WASHINGTON — The federal budget deficit has surged to $779 billion in fiscal 2018, its highest level in six years, as President Donald Trump's tax cuts caused the government to borrow more heavily in order to cover its expanded spending.
The Treasury Department said Monday the deficit climbed $113 billion from fiscal 2017. Debt will likely worsen in the coming years with the Trump administration expecting the deficit to top $1 trillion in 2019, nearly matching the $1.1 trillion imbalance from 2012.
The deficit worsened because tax revenues are not keeping pace with government spending. The government's fiscal year runs from October to September, unlike calendar years that begin in January. Tax revenues were essentially flat in fiscal 2018, while spending increased 3.2 percent as Congress gave more funds for military and domestic programs.
Revenues generally tumbled after December when Trump signed into law a $1.5 trillion package of corporate and personal income tax cuts over the next decade. The tax cuts have helped cause economic growth to accelerate this year with Federal Reserve officials anticipating gains of 3.1 percent. But the Trump administration initially promised that the tax cuts would pay for themselves through stronger growth — and there is no sign so far of that happening.
"The budget numbers make very clear that the faster growth isn't stopping the deficit from increasing," said Marc Goldwein, senior policy director for the Committee for a Responsible Federal Budget, a group that advocates for lower deficits.
Treasury Secretary Steve Mnuchin suggested in a statement that the underlying source of the widening deficit was growth in government spending, rather than the tax cuts.
"Going forward the President's economic policies that have stimulated strong economic growth, combined with proposals to cut wasteful spending, will lead America toward a sustainable financial path," Mnuchin said.
But William Gale, a senior fellow at the Brookings Institution, noted that the tax cuts are unlikely to generate a long-term bump in economic growth. More importantly, most estimates suggest that the deficit will worsen as spending on Social Security, Medicare and other programs increase with the aging baby boomer population.
Gale said it's generally better to reduce the deficit when the economy has improved, which can minimize the sting of any changes to spending and prevent steeper cuts to spending in the future.

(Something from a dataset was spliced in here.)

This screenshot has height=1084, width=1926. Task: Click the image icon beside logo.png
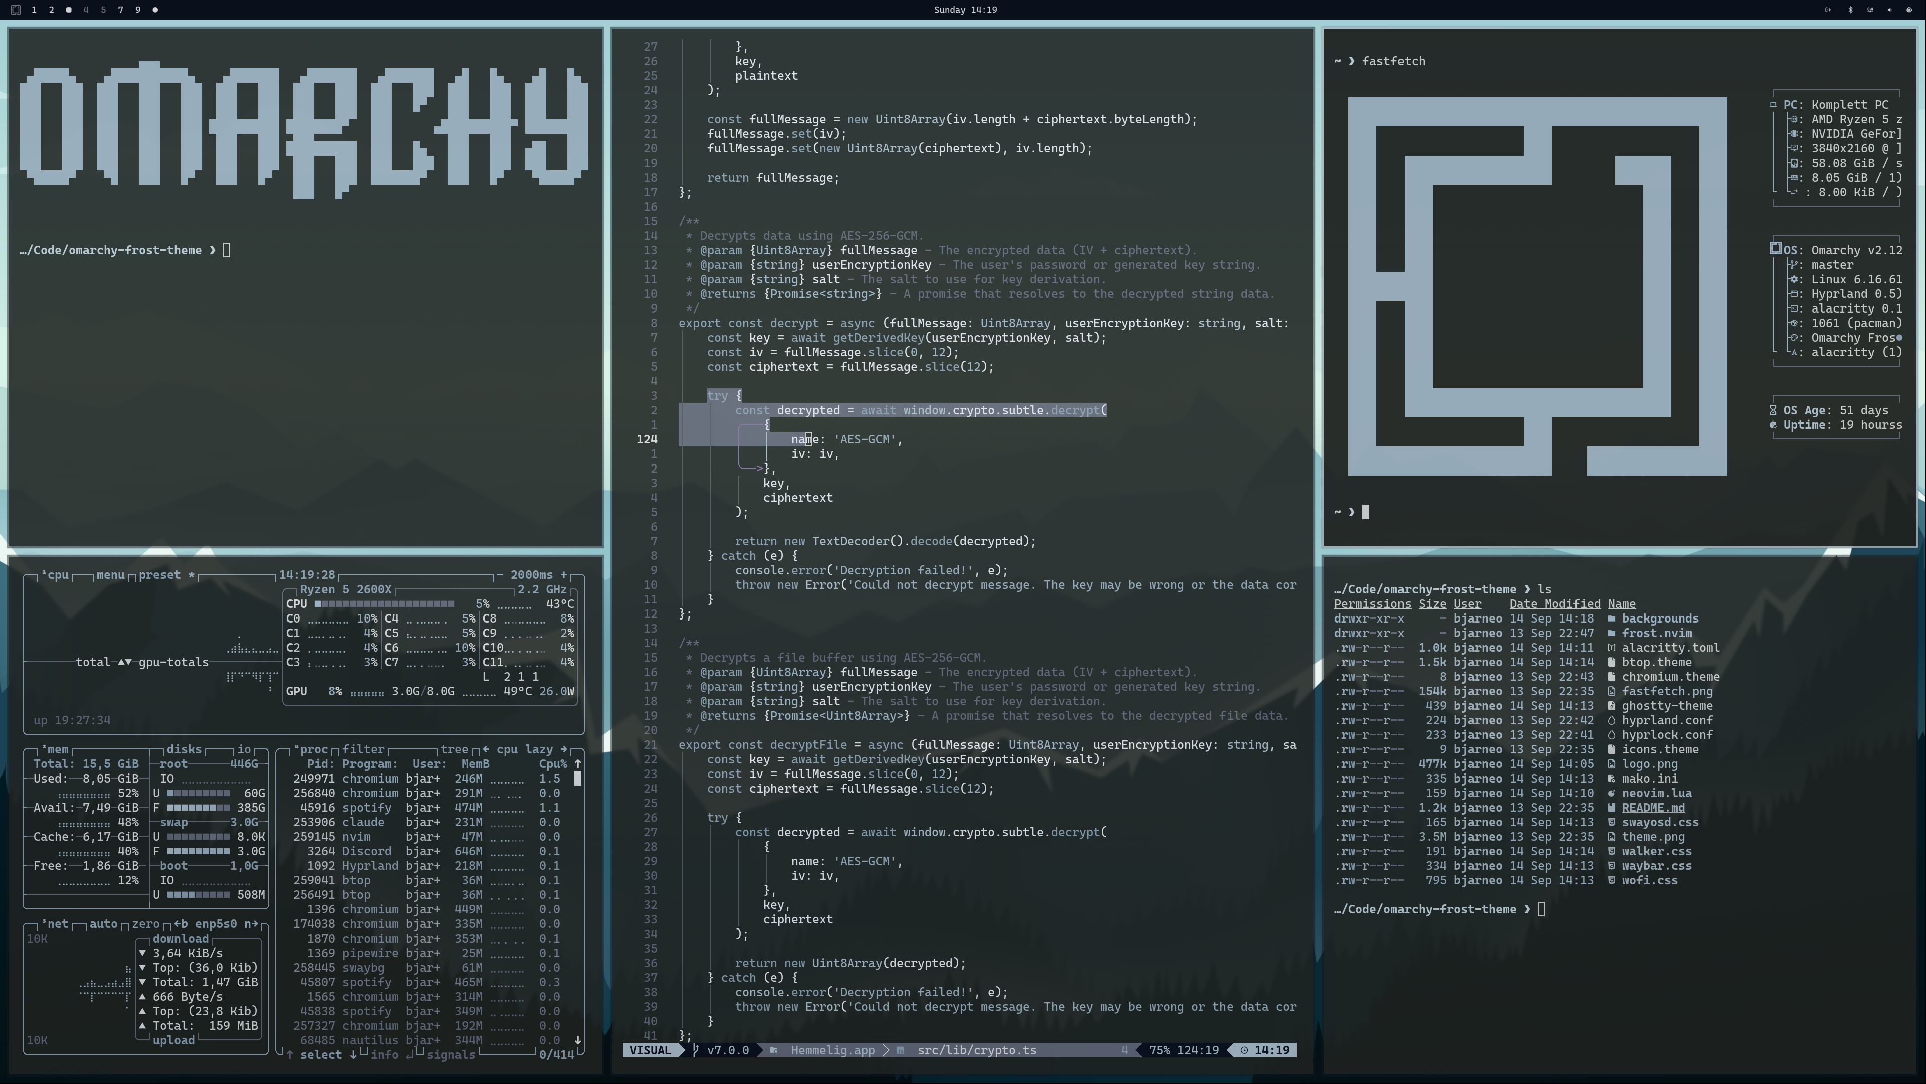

The cost of financing the deficit have increased following Trump's tax cuts, with the interest charged on the 10-year U.S. Treasury note rising to roughly 3.15 percent from 2.46 percent at the start of the calendar year.
"By cutting taxes in 2017 when the economy was already quite strong, Congress and the administration not only missed a golden opportunity to begin to address the fiscal problem, they actually made the problem worse," he said.
The Trump administration in July sharply revised higher its deficit estimates for coming years when it released its mid-session budget review.
It projected the 2019 deficit will hit $1.09 trillion and will total $1.08 trillion in 2020 and $1.01 trillion in 2021 before once again dipping slightly below the $1 trillion mark in 2021 with a projected deficit of $952 billion.
The only other period when the federal government has run deficits above $1 trillion was for four years from 2009 through 2011. That's when the Obama administration was using tax cuts and increased spending, along with support for the banking system, to combat the 2008 financial crisis and Great Recession, the worst economic downturn since the Great Depression of the 1930s.